I have tried using the following custom loss class:
# class BCEWithLogitsLoss():
class CustomWBCE():
    def __init__(self, class_weights=None, **kwargs):
        self.class_weights = class_weights
...
…
Sometimes my model outputed a very small value (-136 for example) and torch.sigmoid’s result was 0., which led to a -inf in the torch.log; that’s why I added the torch.clamp.

I have tried it both with weights computed with the formula:
total = negative + positive
w0 = positive / total
w1 = negative / total
And with weights (0.5, 0.5) to test it out.
…

First, to answer the question I think you’re asking:

You should be using (as in the comment in your code)
BCEWithLogitsLoss.

BCEWithLogitsLoss supports sample weights, which you
can use for class weights.

Let’s say you have class weight w_1 for class 1, and w_0
for class 0. Let w_n be the sample weight for sample n.
Simply set w_n = w_1 if y_n = 1, and w_n = w_0 if
y_n = 0. (This assumes that the y_n are either 0 or 1, as
they should be if they are binary class labels.)

Now some comments:

Note that using class weights w_1 = w_0 = 1/2 doesn’t give
you the same result as an unweighted loss function. It gives
you 1/2 the unweighted loss function. (The loss for each sample
is multiplied by 1/2). This doesn’t matter a lot, but, for example,
with plain-vanilla stochastic-gradient-descent optimization, it
has the effect of reducing your learning rate by a factor of 1/2.

Instead of clamping the sigmoid of your output, you should be
using torch.nn.LogSigmoid. This avoids the problem of
large negative → sigmoid → 0 → log → -inf.

In general, when you are testing / debugging something like
this, instead of running your full training code with a “default”
value like weights = (0.5, 0.5), you should try calling your
function on a single sample, with your default value and
compare the single numerical result with the result of the
standard unweighted function you are trying to mimic (in
this case BCEWithLogitsLoss). Only when you are happy
that you have that working should you try running a single
batch, and when that is working, try the training.
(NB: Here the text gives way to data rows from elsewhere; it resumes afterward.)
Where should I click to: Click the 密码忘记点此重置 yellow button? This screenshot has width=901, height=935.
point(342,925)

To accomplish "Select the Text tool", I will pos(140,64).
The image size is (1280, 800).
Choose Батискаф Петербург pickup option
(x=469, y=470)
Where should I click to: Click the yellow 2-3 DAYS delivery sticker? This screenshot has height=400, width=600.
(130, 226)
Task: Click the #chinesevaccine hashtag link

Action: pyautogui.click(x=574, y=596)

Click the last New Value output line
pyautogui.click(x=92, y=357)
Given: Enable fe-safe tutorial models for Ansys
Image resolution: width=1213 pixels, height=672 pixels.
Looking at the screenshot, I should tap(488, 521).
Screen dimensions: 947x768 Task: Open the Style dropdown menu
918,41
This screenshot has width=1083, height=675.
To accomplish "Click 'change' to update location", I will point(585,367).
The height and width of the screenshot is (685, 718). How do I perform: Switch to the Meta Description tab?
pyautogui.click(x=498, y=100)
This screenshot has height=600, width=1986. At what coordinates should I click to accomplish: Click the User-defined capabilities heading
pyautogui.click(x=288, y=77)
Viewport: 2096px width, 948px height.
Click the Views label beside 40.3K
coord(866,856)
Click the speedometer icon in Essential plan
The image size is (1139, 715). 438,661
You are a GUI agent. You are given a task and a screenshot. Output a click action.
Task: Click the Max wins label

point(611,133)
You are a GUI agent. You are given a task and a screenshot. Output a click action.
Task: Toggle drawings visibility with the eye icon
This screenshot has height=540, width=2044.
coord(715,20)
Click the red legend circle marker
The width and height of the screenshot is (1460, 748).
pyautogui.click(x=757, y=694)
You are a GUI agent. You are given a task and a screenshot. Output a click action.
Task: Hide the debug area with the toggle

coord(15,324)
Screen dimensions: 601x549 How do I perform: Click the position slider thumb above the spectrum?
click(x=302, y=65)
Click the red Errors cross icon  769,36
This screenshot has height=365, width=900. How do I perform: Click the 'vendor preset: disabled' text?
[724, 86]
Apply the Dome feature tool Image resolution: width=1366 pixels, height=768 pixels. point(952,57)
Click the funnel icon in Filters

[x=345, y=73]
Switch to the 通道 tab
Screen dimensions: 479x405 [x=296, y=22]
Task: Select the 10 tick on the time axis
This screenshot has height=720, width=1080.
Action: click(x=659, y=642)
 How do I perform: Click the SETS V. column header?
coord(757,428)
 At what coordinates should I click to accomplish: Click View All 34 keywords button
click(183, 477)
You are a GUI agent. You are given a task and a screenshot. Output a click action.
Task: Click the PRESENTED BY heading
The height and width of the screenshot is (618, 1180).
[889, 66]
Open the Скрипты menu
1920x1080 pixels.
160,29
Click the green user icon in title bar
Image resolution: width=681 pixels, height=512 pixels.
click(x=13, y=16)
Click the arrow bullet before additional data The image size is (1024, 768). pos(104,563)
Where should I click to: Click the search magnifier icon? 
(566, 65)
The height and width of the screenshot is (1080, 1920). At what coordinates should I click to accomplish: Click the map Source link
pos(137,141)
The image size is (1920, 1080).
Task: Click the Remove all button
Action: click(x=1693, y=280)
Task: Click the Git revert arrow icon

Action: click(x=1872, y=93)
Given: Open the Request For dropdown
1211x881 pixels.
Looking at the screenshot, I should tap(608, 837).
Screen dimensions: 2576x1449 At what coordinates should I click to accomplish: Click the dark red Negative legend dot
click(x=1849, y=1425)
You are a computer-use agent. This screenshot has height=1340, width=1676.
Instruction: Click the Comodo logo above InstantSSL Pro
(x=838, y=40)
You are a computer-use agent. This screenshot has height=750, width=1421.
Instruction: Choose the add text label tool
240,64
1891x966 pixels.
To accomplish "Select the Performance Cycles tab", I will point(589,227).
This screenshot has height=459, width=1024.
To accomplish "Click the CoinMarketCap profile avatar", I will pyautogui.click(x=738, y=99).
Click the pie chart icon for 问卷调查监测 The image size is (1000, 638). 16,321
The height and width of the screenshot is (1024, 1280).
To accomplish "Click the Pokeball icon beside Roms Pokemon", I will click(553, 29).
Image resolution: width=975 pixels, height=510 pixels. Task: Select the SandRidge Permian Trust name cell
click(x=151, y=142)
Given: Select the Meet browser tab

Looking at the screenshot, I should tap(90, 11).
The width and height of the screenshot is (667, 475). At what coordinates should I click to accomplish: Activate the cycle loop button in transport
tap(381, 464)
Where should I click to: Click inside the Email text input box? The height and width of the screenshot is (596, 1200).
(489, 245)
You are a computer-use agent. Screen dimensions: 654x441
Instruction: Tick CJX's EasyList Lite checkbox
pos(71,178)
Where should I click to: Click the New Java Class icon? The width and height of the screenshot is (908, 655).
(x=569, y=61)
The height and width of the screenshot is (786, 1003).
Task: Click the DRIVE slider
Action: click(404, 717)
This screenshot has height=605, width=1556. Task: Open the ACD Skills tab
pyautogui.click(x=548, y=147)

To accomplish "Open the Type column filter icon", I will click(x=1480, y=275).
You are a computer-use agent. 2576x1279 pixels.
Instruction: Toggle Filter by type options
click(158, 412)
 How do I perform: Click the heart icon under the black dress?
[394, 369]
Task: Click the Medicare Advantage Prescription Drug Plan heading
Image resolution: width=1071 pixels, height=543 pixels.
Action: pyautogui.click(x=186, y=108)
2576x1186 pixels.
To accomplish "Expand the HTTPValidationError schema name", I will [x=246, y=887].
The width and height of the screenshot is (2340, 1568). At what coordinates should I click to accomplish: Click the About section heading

Lastly, I think this discussion – especially the comment about
avoiding clamping – applies to your earlier thread:

and its linked thread:

Best regards.

K. Frank

tzeny · June 12, 2019, 11:08am

Thank you for the detailed explanation, and tips for debugging. I am trying the BCEWithLogitsFlat (fast.ai wrap for BCEWithLogits) right now. So far it seems to be as good as its unweighted version.